The Overnight Success of Forex Trading

With Forex Trading's automated software, you can make foreign-currency trades while you sleep. Or iron.

Night shift: Forex Trading chief Winsor Hoang, hard at work.

With Forex Trading’s automated software, you can make foreign-currency trades while you sleep. Or iron.

Winsor Hoang sleeps soundly, averaging nine hours a night. On a typical day, he rises around 8 a.m., brews himself a cup of coffee and wanders down the hall to his home office to see how much money he made overnight. While he was sleeping, Hoang’s proprietary software was making automated trades on global foreign exchange markets. And it isn’t just Hoang’s money that’s at stake; about 1,000 people around the globe have a cumulative $7.5 million riding on his trades. 


Through agreements with a number of forex-trading websites, Hoang has either licensed his software to individual traders or charges a fee to let others mirror his own trades. He also licenses individual subscriptions to his software for US$98 a month through his website, ctsforex.com.


The logic behind Hoang’s software’s algorithms has nothing to do with understanding global economics. His trades don’t involve buying or selling assets but are strictly bets on which direction currency exchange rates are going to move. “The market either goes up, down or sideways,” explains Hoang. Taking recent movements into consideration, his software makes an educated guess as to which of the three options is most likely to occur next.


“The way I look at it is, people can play chess against the computer, so why can’t we use a computer to make money for us?” says Hoang.


Skeptics may question the ability of computers to predict market movements, but they can’t argue with results: Hoang’s return of 64 per cent since August 2010 on one of his accounts places him among “trading leaders” on currensee.com, a website that tracks more than 7,000 foreign-exchange traders. He boasts an overall return of 32 per cent in 2010 and says he’s on pace to repeat the performance this year.


A former software-testing engineer with Nortel Networks Corp., the 37-year-old Hoang has been hooked on trading since graduating from Vancouver Technical Secondary School. After losing a bundle on penny stocks during the dot-com bust of 2001, he soured on equities and turned his attention to forex markets.

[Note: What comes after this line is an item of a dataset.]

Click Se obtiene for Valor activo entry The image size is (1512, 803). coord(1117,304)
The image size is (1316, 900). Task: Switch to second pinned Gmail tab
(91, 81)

Because the major global markets in Europe open at midnight Vancouver time and New York’s market at 5 a.m., a Vancouver trader spends his days “walking around like a zombie,” says Hoang. So he moved back to his native Vietnam in 2001, where the time zone is more convenient for forex trading. While there he hooked up with a half dozen software programmers. He moved back to Vancouver four months later and, working with the contract programmers, spent six years ironing out the wrinkles before launching his automated trading software in 2007.


Hoang credits his success to strict discipline that’s often impossible when human emotions and psychology come into play. Each trade has an automatic stop-loss limit of one dollar and an automatic cash-out at a profit of $2.60. So it’s not about being right more often than being wrong, he says, but about making more money when you’re right and losing less when you’re wrong.


While automated trading has taken the excitement out of all-night trading binges, Hoang credits it for his sound night’s sleep. “There’s no excitement for me,” he says. “The market’s gonna move where the market’s gonna move.”